Task:
Word for word, print every entry below.

Items listed in a dataset
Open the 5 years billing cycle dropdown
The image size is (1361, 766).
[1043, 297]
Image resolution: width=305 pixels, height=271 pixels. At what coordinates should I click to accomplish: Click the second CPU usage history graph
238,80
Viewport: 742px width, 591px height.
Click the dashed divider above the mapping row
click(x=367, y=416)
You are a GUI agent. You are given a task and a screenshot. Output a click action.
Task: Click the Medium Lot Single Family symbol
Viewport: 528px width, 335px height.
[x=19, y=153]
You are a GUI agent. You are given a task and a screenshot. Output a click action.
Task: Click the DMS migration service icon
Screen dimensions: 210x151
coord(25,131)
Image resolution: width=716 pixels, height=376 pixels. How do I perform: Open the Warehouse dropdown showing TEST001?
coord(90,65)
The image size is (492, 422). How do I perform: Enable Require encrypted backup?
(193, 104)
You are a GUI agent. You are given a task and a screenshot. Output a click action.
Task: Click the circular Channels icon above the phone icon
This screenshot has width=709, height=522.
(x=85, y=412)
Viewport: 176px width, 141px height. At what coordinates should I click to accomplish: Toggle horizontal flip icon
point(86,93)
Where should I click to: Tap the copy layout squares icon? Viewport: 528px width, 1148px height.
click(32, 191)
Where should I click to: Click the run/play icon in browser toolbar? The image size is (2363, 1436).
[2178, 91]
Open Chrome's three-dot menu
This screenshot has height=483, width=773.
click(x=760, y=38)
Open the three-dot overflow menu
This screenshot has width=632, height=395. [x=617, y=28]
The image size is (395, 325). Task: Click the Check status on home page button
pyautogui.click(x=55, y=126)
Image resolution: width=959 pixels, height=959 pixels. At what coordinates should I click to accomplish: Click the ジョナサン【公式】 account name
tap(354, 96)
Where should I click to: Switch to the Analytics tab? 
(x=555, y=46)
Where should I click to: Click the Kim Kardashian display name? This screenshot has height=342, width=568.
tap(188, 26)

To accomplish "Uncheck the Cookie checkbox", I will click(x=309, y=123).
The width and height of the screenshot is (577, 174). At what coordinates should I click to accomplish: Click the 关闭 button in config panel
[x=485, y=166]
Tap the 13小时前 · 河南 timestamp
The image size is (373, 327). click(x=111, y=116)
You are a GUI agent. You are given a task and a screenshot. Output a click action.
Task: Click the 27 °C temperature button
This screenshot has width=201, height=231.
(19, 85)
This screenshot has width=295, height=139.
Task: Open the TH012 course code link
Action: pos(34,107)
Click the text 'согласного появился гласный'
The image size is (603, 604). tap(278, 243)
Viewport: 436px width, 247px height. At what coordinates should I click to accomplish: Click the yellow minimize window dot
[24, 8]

Response to this task:
Open the 5 years billing cycle dropdown
The image size is (1361, 766).
[1043, 297]
Image resolution: width=305 pixels, height=271 pixels. At what coordinates should I click to accomplish: Click the second CPU usage history graph
238,80
Viewport: 742px width, 591px height.
Click the dashed divider above the mapping row
click(x=367, y=416)
You are a GUI agent. You are given a task and a screenshot. Output a click action.
Task: Click the Medium Lot Single Family symbol
Viewport: 528px width, 335px height.
[x=19, y=153]
You are a GUI agent. You are given a task and a screenshot. Output a click action.
Task: Click the DMS migration service icon
Screen dimensions: 210x151
coord(25,131)
Image resolution: width=716 pixels, height=376 pixels. How do I perform: Open the Warehouse dropdown showing TEST001?
coord(90,65)
The image size is (492, 422). How do I perform: Enable Require encrypted backup?
(193, 104)
You are a GUI agent. You are given a task and a screenshot. Output a click action.
Task: Click the circular Channels icon above the phone icon
This screenshot has width=709, height=522.
(x=85, y=412)
Viewport: 176px width, 141px height. At what coordinates should I click to accomplish: Toggle horizontal flip icon
point(86,93)
Where should I click to: Tap the copy layout squares icon? Viewport: 528px width, 1148px height.
click(32, 191)
Where should I click to: Click the run/play icon in browser toolbar? The image size is (2363, 1436).
[2178, 91]
Open Chrome's three-dot menu
This screenshot has height=483, width=773.
click(x=760, y=38)
Open the three-dot overflow menu
This screenshot has width=632, height=395. [x=617, y=28]
The image size is (395, 325). Task: Click the Check status on home page button
pyautogui.click(x=55, y=126)
Image resolution: width=959 pixels, height=959 pixels. At what coordinates should I click to accomplish: Click the ジョナサン【公式】 account name
tap(354, 96)
Where should I click to: Switch to the Analytics tab? 
(x=555, y=46)
Where should I click to: Click the Kim Kardashian display name? This screenshot has height=342, width=568.
tap(188, 26)

To accomplish "Uncheck the Cookie checkbox", I will click(x=309, y=123).
The width and height of the screenshot is (577, 174). At what coordinates should I click to accomplish: Click the 关闭 button in config panel
[x=485, y=166]
Tap the 13小时前 · 河南 timestamp
The image size is (373, 327). click(x=111, y=116)
You are a GUI agent. You are given a task and a screenshot. Output a click action.
Task: Click the 27 °C temperature button
This screenshot has width=201, height=231.
(19, 85)
This screenshot has width=295, height=139.
Task: Open the TH012 course code link
Action: pos(34,107)
Click the text 'согласного появился гласный'
The image size is (603, 604). tap(278, 243)
Viewport: 436px width, 247px height. At what coordinates should I click to accomplish: Click the yellow minimize window dot
[24, 8]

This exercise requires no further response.